*** EXERCISE MATERIAL ***

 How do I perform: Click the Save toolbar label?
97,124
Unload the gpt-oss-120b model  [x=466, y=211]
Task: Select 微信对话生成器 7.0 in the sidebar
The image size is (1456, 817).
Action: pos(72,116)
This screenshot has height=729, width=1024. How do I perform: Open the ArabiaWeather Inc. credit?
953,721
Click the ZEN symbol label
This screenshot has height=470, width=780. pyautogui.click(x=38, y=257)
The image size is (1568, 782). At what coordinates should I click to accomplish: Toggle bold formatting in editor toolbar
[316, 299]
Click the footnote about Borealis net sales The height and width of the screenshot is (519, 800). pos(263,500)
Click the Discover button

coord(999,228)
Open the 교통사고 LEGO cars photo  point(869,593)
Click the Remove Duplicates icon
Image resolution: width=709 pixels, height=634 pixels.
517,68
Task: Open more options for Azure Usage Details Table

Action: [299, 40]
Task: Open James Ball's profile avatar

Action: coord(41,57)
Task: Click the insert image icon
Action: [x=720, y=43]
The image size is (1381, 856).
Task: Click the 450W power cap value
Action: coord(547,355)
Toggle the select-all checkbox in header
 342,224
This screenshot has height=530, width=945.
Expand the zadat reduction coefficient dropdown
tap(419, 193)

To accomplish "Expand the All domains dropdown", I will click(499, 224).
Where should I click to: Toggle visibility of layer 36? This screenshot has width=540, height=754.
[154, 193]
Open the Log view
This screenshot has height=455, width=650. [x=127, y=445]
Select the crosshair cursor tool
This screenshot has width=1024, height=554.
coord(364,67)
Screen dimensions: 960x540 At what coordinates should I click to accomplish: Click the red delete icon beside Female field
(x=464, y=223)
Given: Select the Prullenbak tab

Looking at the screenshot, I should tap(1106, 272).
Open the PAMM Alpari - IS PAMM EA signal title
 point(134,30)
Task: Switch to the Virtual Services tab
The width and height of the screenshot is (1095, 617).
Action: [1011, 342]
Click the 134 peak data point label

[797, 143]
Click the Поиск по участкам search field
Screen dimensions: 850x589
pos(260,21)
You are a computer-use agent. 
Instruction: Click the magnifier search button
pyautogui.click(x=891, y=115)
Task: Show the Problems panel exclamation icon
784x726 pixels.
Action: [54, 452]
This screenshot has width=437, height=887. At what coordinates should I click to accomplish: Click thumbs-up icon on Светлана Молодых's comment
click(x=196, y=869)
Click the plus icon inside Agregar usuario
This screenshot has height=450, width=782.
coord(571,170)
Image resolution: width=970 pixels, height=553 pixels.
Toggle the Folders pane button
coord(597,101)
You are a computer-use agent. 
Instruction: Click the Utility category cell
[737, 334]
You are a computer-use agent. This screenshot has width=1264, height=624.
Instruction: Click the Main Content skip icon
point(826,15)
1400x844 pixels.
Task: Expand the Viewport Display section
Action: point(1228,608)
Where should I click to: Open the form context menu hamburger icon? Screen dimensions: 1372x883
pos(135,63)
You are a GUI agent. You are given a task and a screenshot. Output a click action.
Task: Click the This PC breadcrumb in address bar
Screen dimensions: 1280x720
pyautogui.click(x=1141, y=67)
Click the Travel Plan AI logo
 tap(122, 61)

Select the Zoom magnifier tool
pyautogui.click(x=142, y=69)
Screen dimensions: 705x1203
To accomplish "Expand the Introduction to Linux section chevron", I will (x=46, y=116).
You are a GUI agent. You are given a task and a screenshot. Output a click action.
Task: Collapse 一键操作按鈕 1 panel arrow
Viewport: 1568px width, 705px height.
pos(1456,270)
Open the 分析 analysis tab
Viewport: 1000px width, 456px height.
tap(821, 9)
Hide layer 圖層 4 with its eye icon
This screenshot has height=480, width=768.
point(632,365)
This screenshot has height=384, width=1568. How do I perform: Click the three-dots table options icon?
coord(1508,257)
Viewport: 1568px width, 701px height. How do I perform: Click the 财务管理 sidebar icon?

*** End of EXERCISE MATERIAL ***

WHAT IS EXPECTED: Your task is to repeat each of the records above exactly.

RESPONSE:
 How do I perform: Click the Save toolbar label?
97,124
Unload the gpt-oss-120b model  [x=466, y=211]
Task: Select 微信对话生成器 7.0 in the sidebar
The image size is (1456, 817).
Action: pos(72,116)
This screenshot has height=729, width=1024. How do I perform: Open the ArabiaWeather Inc. credit?
953,721
Click the ZEN symbol label
This screenshot has height=470, width=780. pyautogui.click(x=38, y=257)
The image size is (1568, 782). At what coordinates should I click to accomplish: Toggle bold formatting in editor toolbar
[316, 299]
Click the footnote about Borealis net sales The height and width of the screenshot is (519, 800). pos(263,500)
Click the Discover button

coord(999,228)
Open the 교통사고 LEGO cars photo  point(869,593)
Click the Remove Duplicates icon
Image resolution: width=709 pixels, height=634 pixels.
517,68
Task: Open more options for Azure Usage Details Table

Action: [299, 40]
Task: Open James Ball's profile avatar

Action: coord(41,57)
Task: Click the insert image icon
Action: [x=720, y=43]
The image size is (1381, 856).
Task: Click the 450W power cap value
Action: coord(547,355)
Toggle the select-all checkbox in header
 342,224
This screenshot has height=530, width=945.
Expand the zadat reduction coefficient dropdown
tap(419, 193)

To accomplish "Expand the All domains dropdown", I will click(499, 224).
Where should I click to: Toggle visibility of layer 36? This screenshot has width=540, height=754.
[154, 193]
Open the Log view
This screenshot has height=455, width=650. [x=127, y=445]
Select the crosshair cursor tool
This screenshot has width=1024, height=554.
coord(364,67)
Screen dimensions: 960x540 At what coordinates should I click to accomplish: Click the red delete icon beside Female field
(x=464, y=223)
Given: Select the Prullenbak tab

Looking at the screenshot, I should tap(1106, 272).
Open the PAMM Alpari - IS PAMM EA signal title
 point(134,30)
Task: Switch to the Virtual Services tab
The width and height of the screenshot is (1095, 617).
Action: [1011, 342]
Click the 134 peak data point label

[797, 143]
Click the Поиск по участкам search field
Screen dimensions: 850x589
pos(260,21)
You are a computer-use agent. 
Instruction: Click the magnifier search button
pyautogui.click(x=891, y=115)
Task: Show the Problems panel exclamation icon
784x726 pixels.
Action: [54, 452]
This screenshot has width=437, height=887. At what coordinates should I click to accomplish: Click thumbs-up icon on Светлана Молодых's comment
click(x=196, y=869)
Click the plus icon inside Agregar usuario
This screenshot has height=450, width=782.
coord(571,170)
Image resolution: width=970 pixels, height=553 pixels.
Toggle the Folders pane button
coord(597,101)
You are a computer-use agent. 
Instruction: Click the Utility category cell
[737, 334]
You are a computer-use agent. This screenshot has width=1264, height=624.
Instruction: Click the Main Content skip icon
point(826,15)
1400x844 pixels.
Task: Expand the Viewport Display section
Action: point(1228,608)
Where should I click to: Open the form context menu hamburger icon? Screen dimensions: 1372x883
pos(135,63)
You are a GUI agent. You are given a task and a screenshot. Output a click action.
Task: Click the This PC breadcrumb in address bar
Screen dimensions: 1280x720
pyautogui.click(x=1141, y=67)
Click the Travel Plan AI logo
 tap(122, 61)

Select the Zoom magnifier tool
pyautogui.click(x=142, y=69)
Screen dimensions: 705x1203
To accomplish "Expand the Introduction to Linux section chevron", I will (x=46, y=116).
You are a GUI agent. You are given a task and a screenshot. Output a click action.
Task: Collapse 一键操作按鈕 1 panel arrow
Viewport: 1568px width, 705px height.
pos(1456,270)
Open the 分析 analysis tab
Viewport: 1000px width, 456px height.
tap(821, 9)
Hide layer 圖層 4 with its eye icon
This screenshot has height=480, width=768.
point(632,365)
This screenshot has height=384, width=1568. How do I perform: Click the three-dots table options icon?
coord(1508,257)
Viewport: 1568px width, 701px height. How do I perform: Click the 财务管理 sidebar icon?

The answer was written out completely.